▸ **Your task**: Write the records out again exactly, leaving no images in.

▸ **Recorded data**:
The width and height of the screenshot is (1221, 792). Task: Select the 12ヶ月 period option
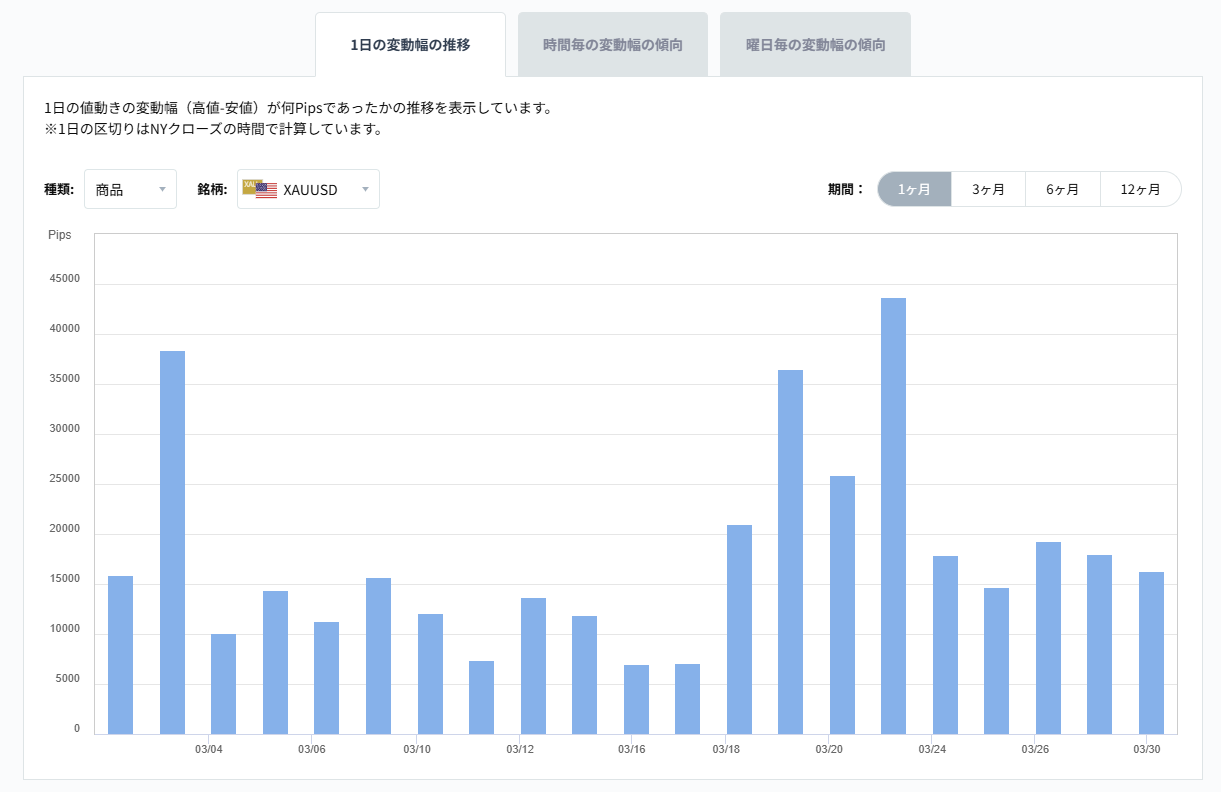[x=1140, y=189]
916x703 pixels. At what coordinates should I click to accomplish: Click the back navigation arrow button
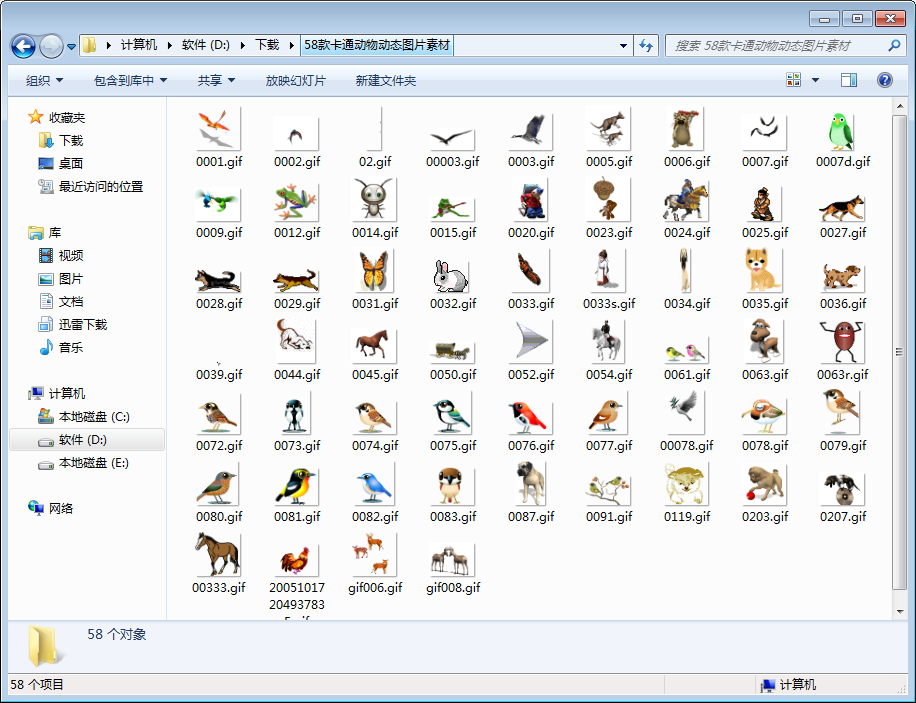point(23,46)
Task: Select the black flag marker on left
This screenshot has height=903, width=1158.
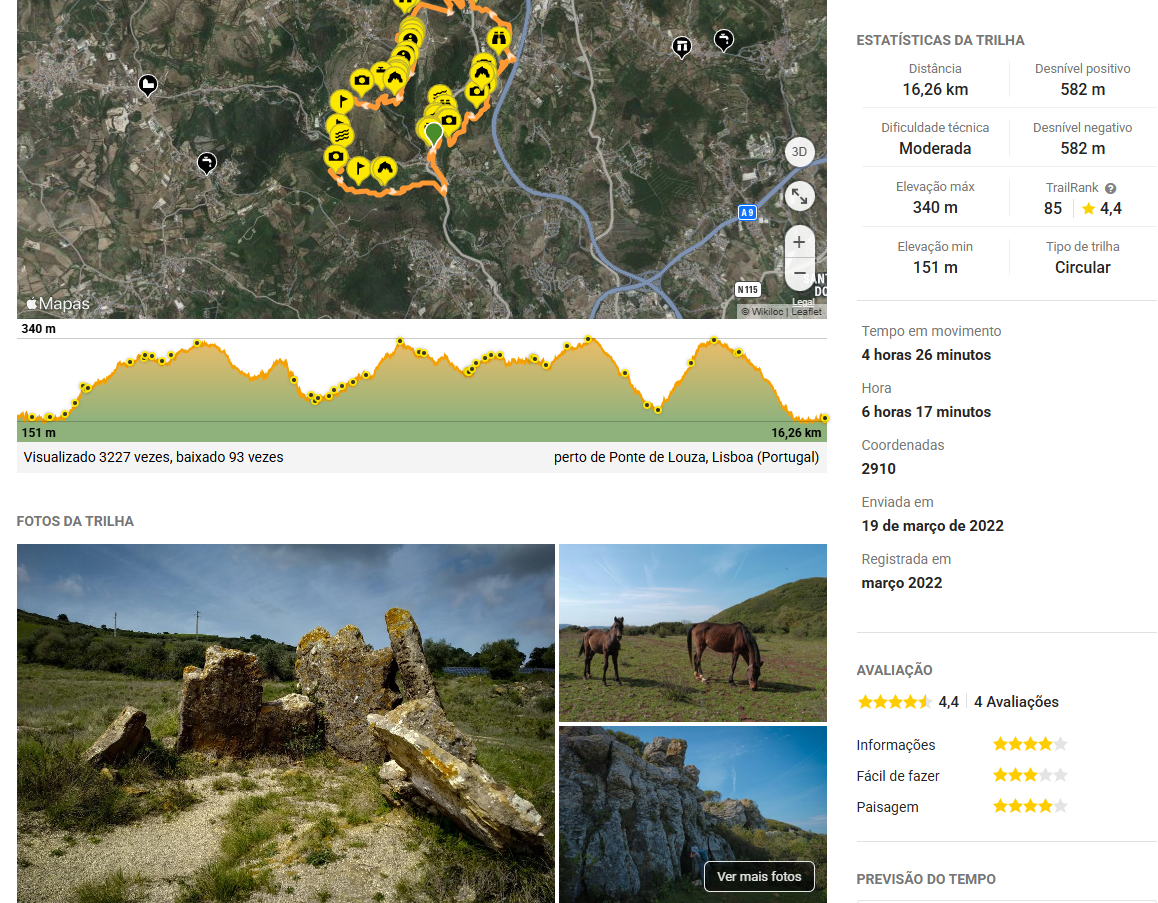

▸ **Answer for this exercise**:
The width and height of the screenshot is (1221, 792). Task: Select the 12ヶ月 period option
[x=1140, y=189]
916x703 pixels. At what coordinates should I click to accomplish: Click the back navigation arrow button
point(23,46)
Task: Select the black flag marker on left
This screenshot has height=903, width=1158.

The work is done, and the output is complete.